Agencies Fail to Act: Pacific Palisades Hikers Suffer

By Sarah Stockman
Staff Writer

In August 2016, the Palisades News investigated why a popular public parking lot and restroom at an entrance to the Temescal Ridge Trail in the Highlands had been closed.

What started out as reporting for an article about access to a trailhead soon revealed a tangled, unresolved ownership dispute. Although the property in question should have been owned by the City of Los Angeles, it had instead been auctioned to the highest bidder by the County of Los Angeles in 2013.

Now, almost a year later, the issue still has not been resolved.

The property has remained open for parking, but the facility is a mess. Trash overflows from the one trash can, spilling into piles on the ground. Of the two restrooms, only one is unlocked.
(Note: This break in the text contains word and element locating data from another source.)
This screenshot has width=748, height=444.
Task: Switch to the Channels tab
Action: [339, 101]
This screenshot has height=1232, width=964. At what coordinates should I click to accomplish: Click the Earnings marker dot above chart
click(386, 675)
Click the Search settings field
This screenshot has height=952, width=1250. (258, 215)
There’s no toilet paper in it, and a year’s worth of debris litters the floor.

Trash overflows at a facility that was supposed to be maintained for hikers by the city.

Trash overflows at a facility that was supposed to be maintained for hikers by the city.
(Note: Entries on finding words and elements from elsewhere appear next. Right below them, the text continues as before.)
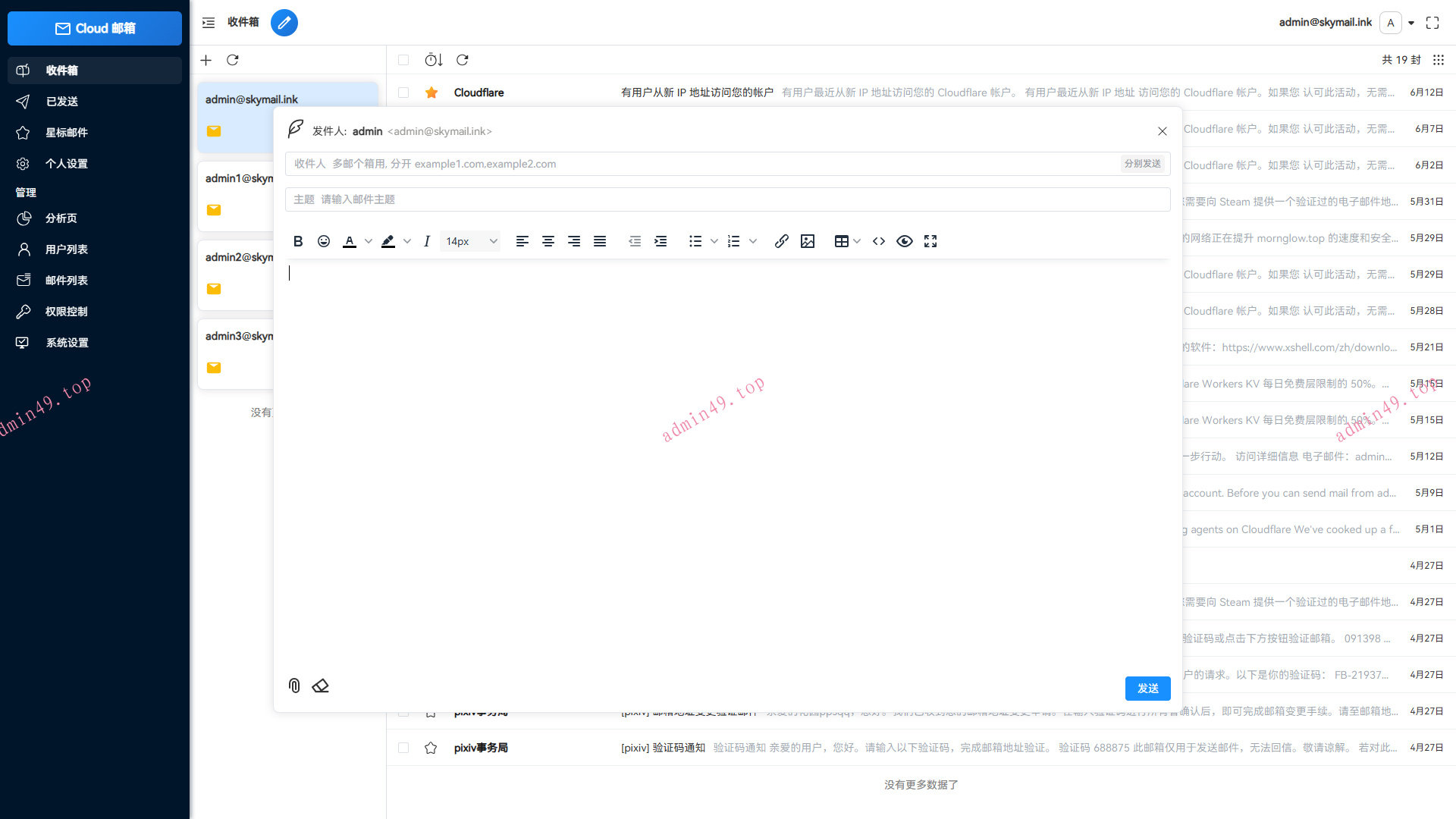Open code view in the editor toolbar
Image resolution: width=1456 pixels, height=819 pixels.
879,241
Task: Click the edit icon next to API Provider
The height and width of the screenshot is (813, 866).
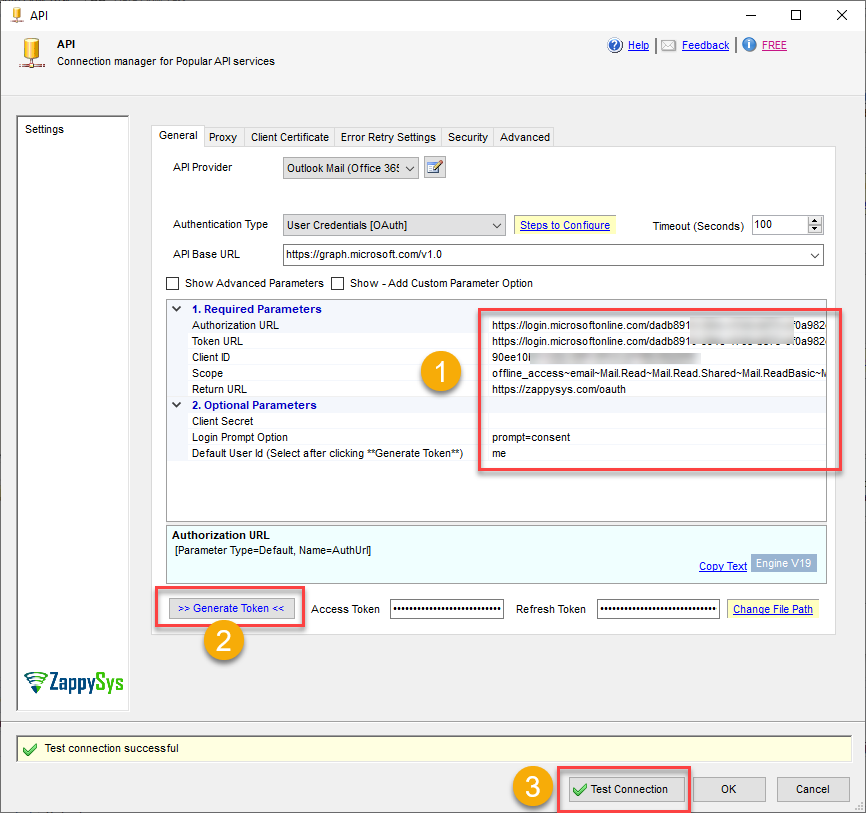Action: [434, 167]
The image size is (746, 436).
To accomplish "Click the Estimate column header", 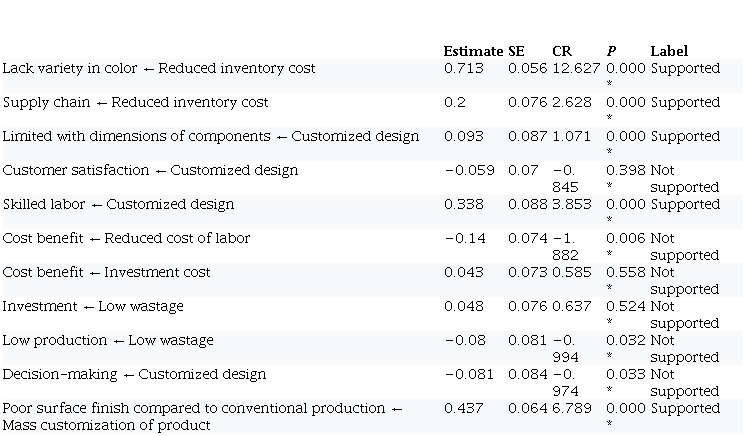I will click(472, 51).
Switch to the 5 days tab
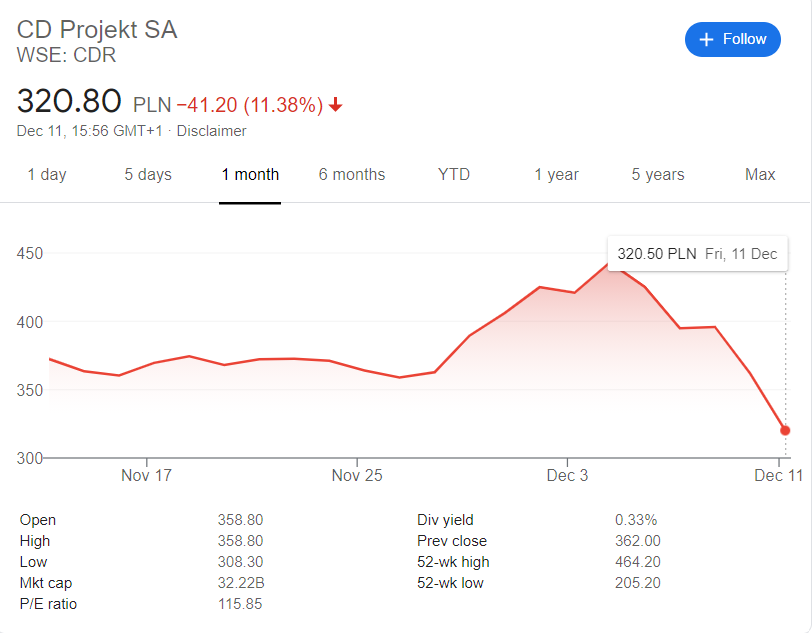 (148, 174)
Both the California Coastal Commission and Councilman Mike Bonin’s office are working to solve the problem.

“We remain disappointed that the public parking lot and restrooms are not being maintained,” Noaki Schwartz, Coastal Commission Public Information Officer, said. “The commission is taking this enforcement case very seriously and considers this a high priority public access case because this is the only trailhead to this portion of Topanga State Park.”

“The goal is, still, to iron out some of the details of this really confusing kind of twisting, turning world of how this property got sold,” David Graham-Caso, Bonin’s communications director, said. “Unfortunately, there’s not a very simple answer to it.”

The issue with the property is a complicated legal one, which is why it is taking so long to resolve. The property was deeded to the city in 2003 by Headland Properties Associates (the original developers of the Highlands), but the deed was not recorded. Because of this, the property was sold multiple times and ended up in the hands of current owner Ben Kalaf.

The L.A. City Attorney’s Office is also involved and is trying to determine how to legally get the property back to the city.

“[The city attorney] is looking at how we [the city] can legally go back to assume the property,” Graham-Caso said. “It’s a matter of if there is a specific legal way to get to it. It takes a little bit of untangling. That’s part of the delay and confusion.”

The News reached out to the city attorney’s office, but they said they could not comment on an ongoing case.

Despite the legal confusion, Councilman Bonin remains determined to return the property to the public.

“It is Councilmember Bonin’s goal . . . to make sure this [property] is open and maintained as it was intended,” Graham-Caso said.

The Coastal Commission’s goal mirrors that of the city. They, too, want the property back in the hands of the public.

“Ultimately the permit requires that this property and the public amenities be transferred to and managed by a government agency or nonprofit organization approved by the executive director of the Coastal Commission,” Schwartz said. “This is something we are working towards.”

While they iron out the details, the property will remain unmaintained, to the detriment of hikers. The trailhead is located at 16701 Via La Costa.